§ TASK DESCRIPTION: Restate the lines of the material starting at the line containing "You are a computer-use agent." and ending at the line containing "(x=36, y=99)", swapping "back arrow icon" for "return arrow icon" and changing nothing else. Leave the pictures out of your answer.

§ EXTRACTED RECORDS:
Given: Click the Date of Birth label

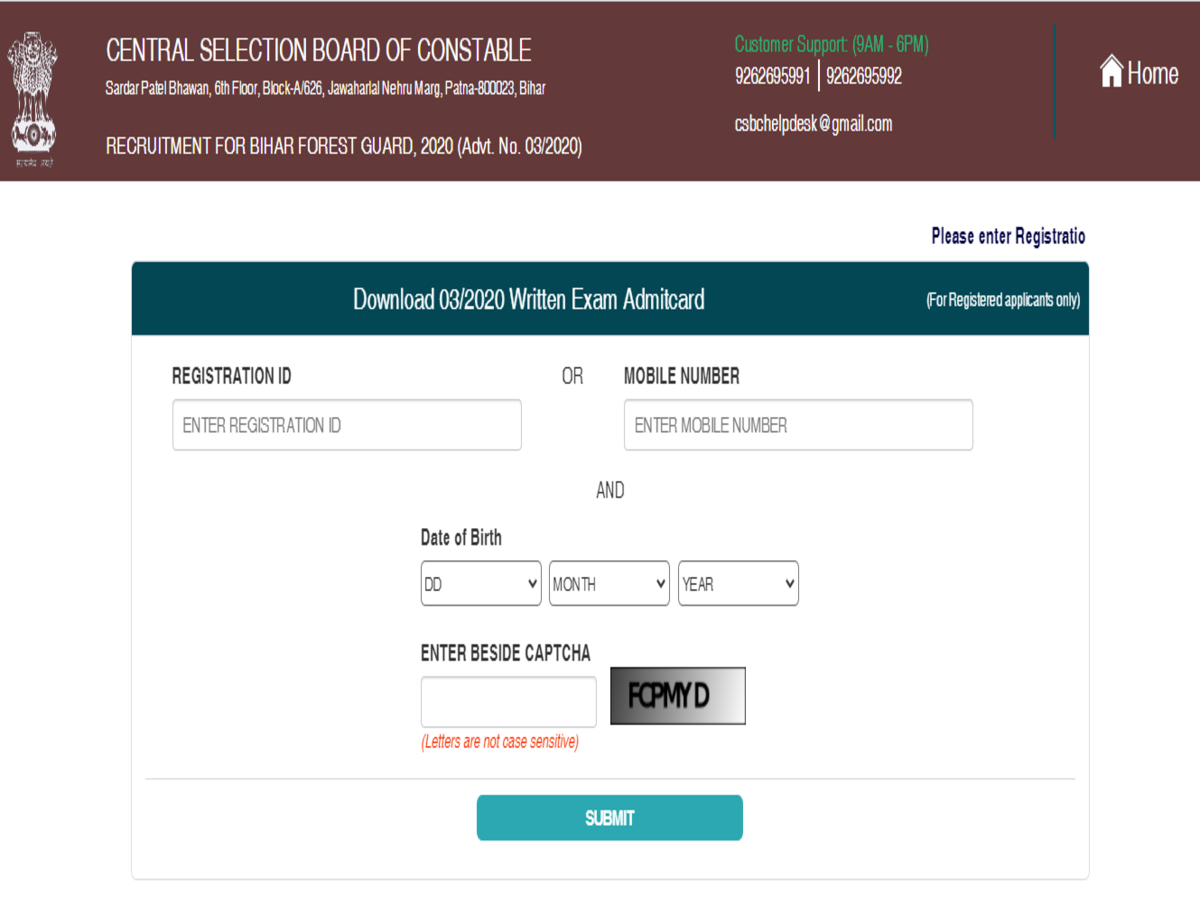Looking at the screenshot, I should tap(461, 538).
==
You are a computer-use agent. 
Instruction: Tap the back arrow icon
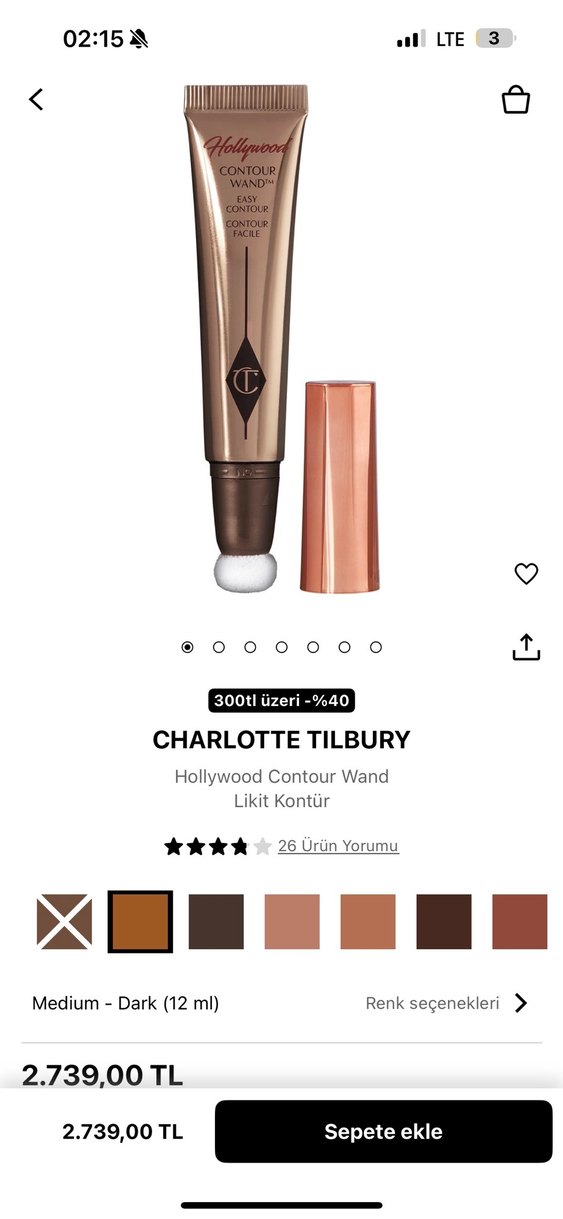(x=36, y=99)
* * *
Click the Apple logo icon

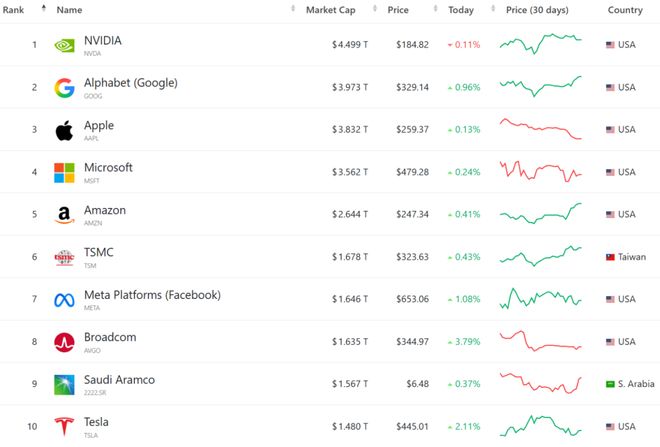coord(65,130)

§ WRITTEN ANSWER:
You are a computer-use agent. 
Instruction: Tap the return arrow icon
(x=36, y=99)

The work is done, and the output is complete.